** EXERCISE **
Please rewrite the records below, changing "Click" to "Select" and keeping everything else the same. Omit the pictures from your answer.

** SUPPLIED INFORMATION **

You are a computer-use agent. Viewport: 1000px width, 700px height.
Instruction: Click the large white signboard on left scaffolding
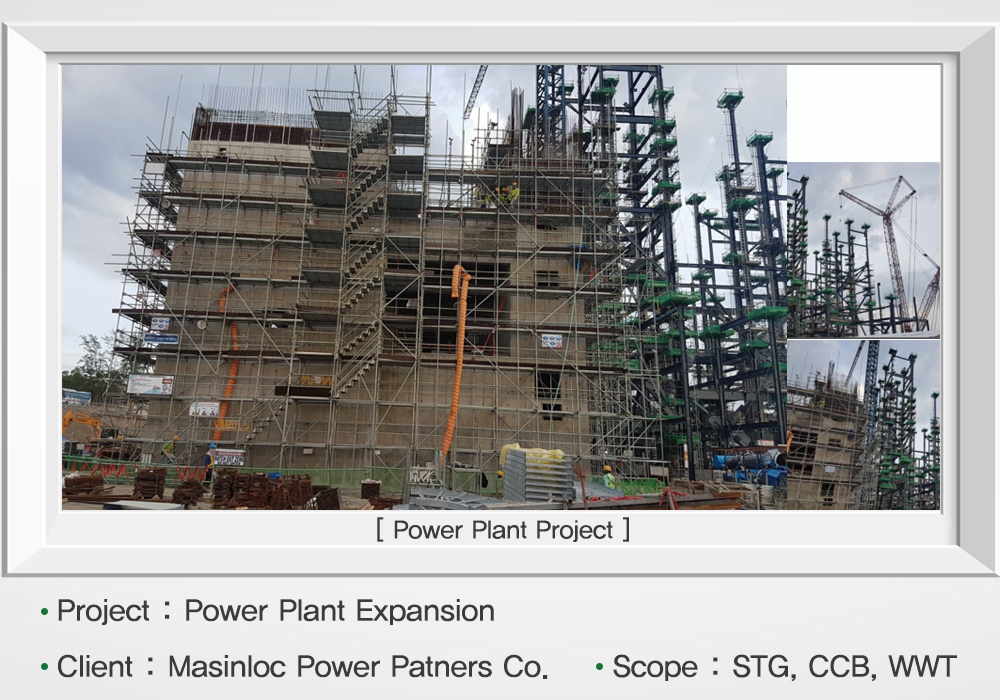pos(150,384)
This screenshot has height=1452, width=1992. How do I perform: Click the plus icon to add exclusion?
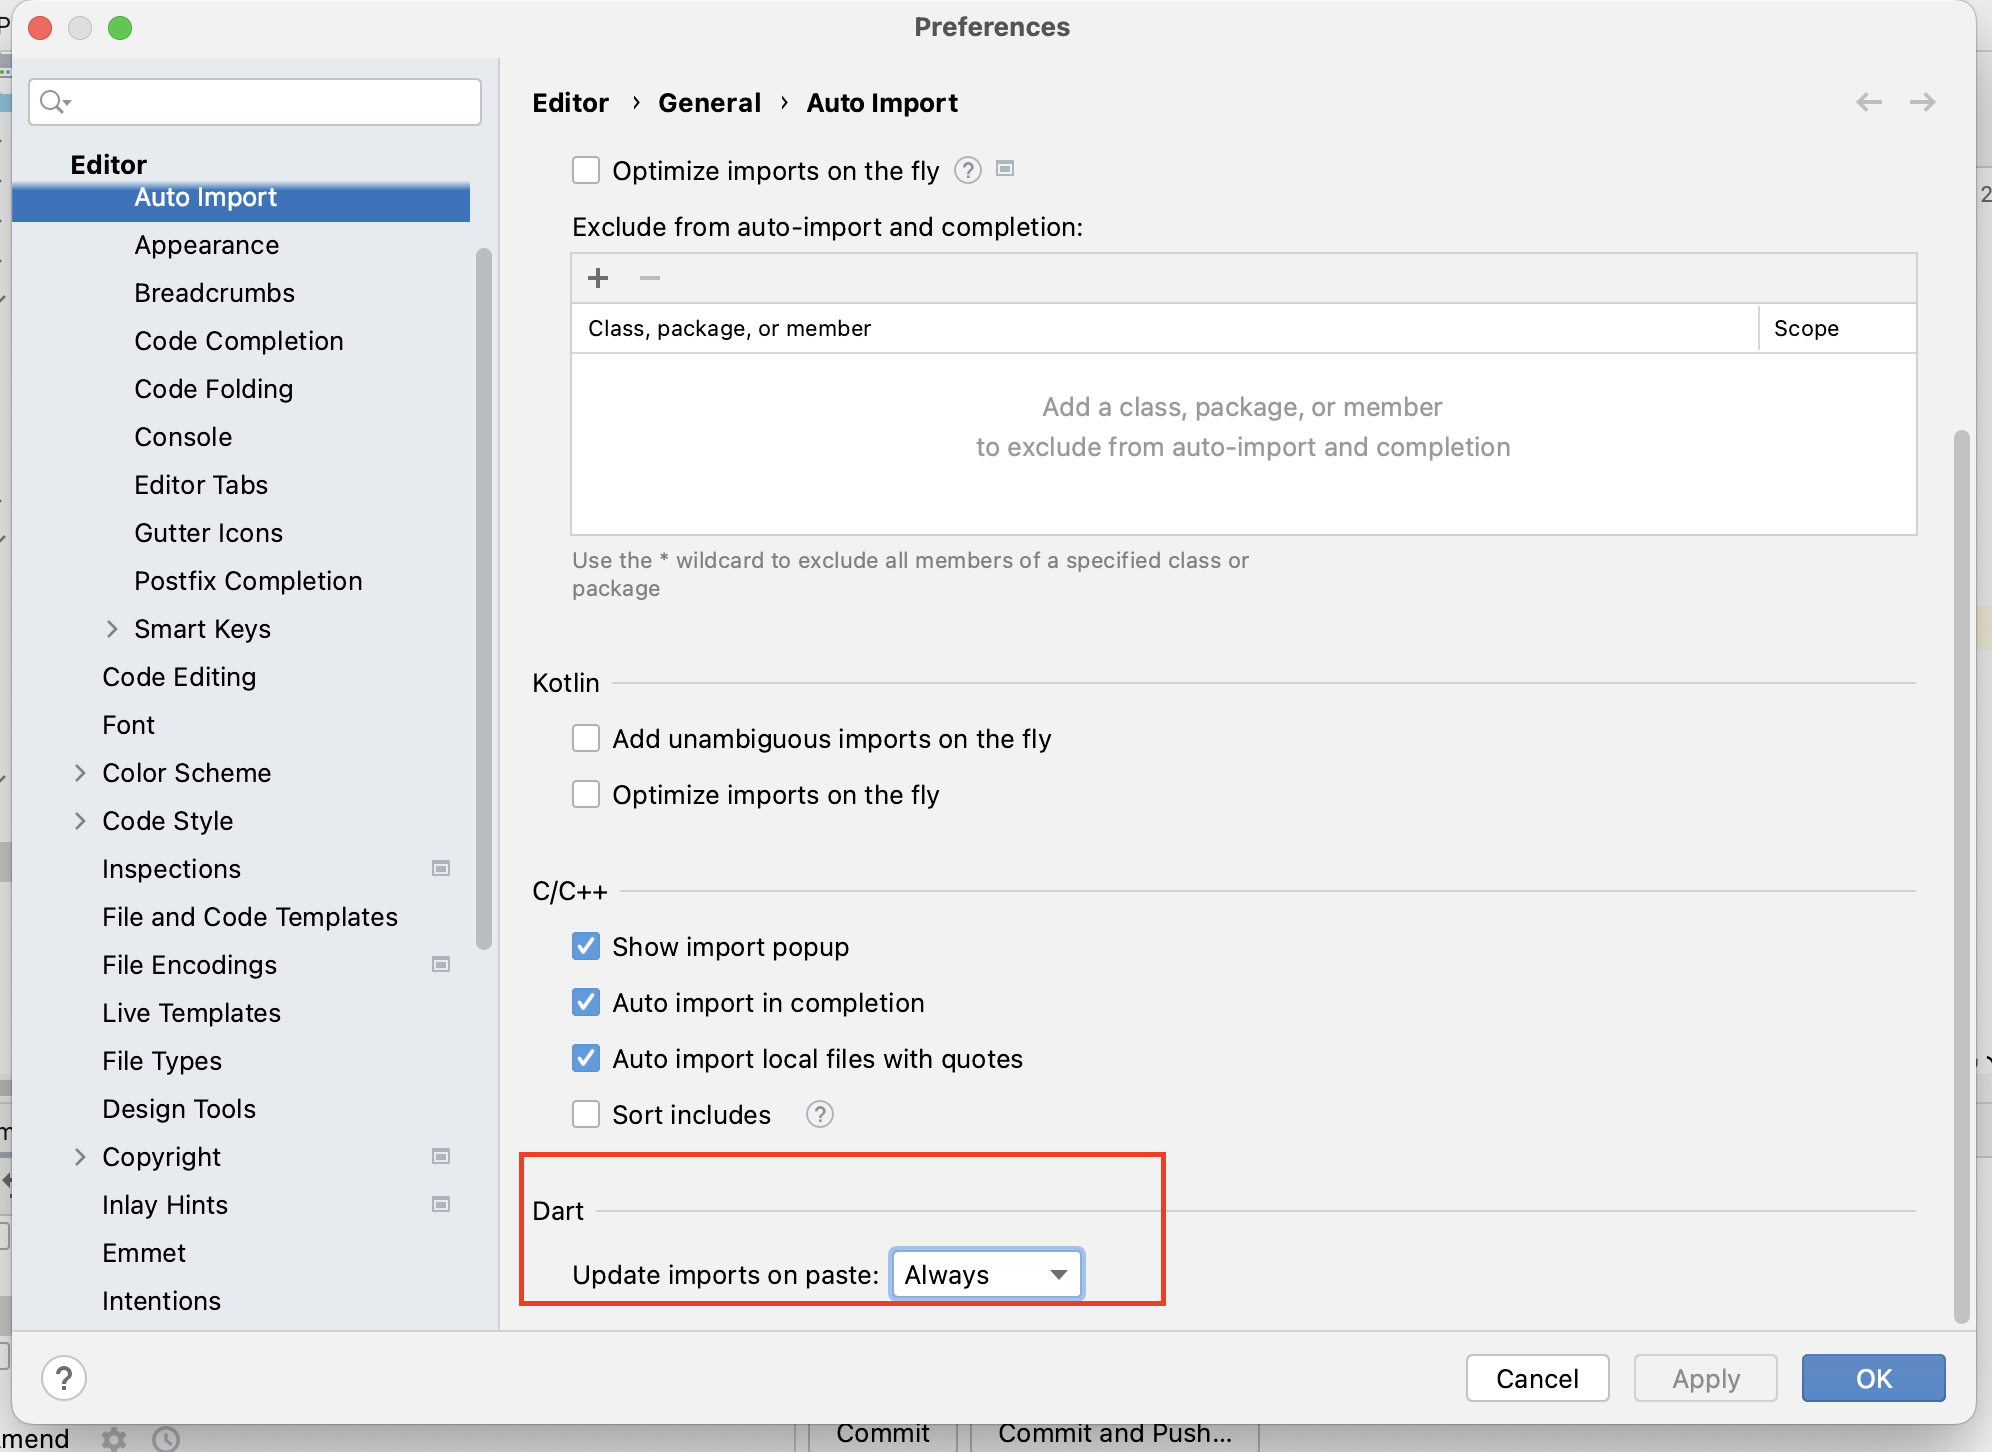tap(598, 278)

** TASK RESPONSE **
You are a computer-use agent. Viewport: 1000px width, 700px height.
Instruction: Select the large white signboard on left scaffolding
pos(150,384)
This screenshot has height=1452, width=1992. How do I perform: Select the plus icon to add exclusion?
tap(598, 278)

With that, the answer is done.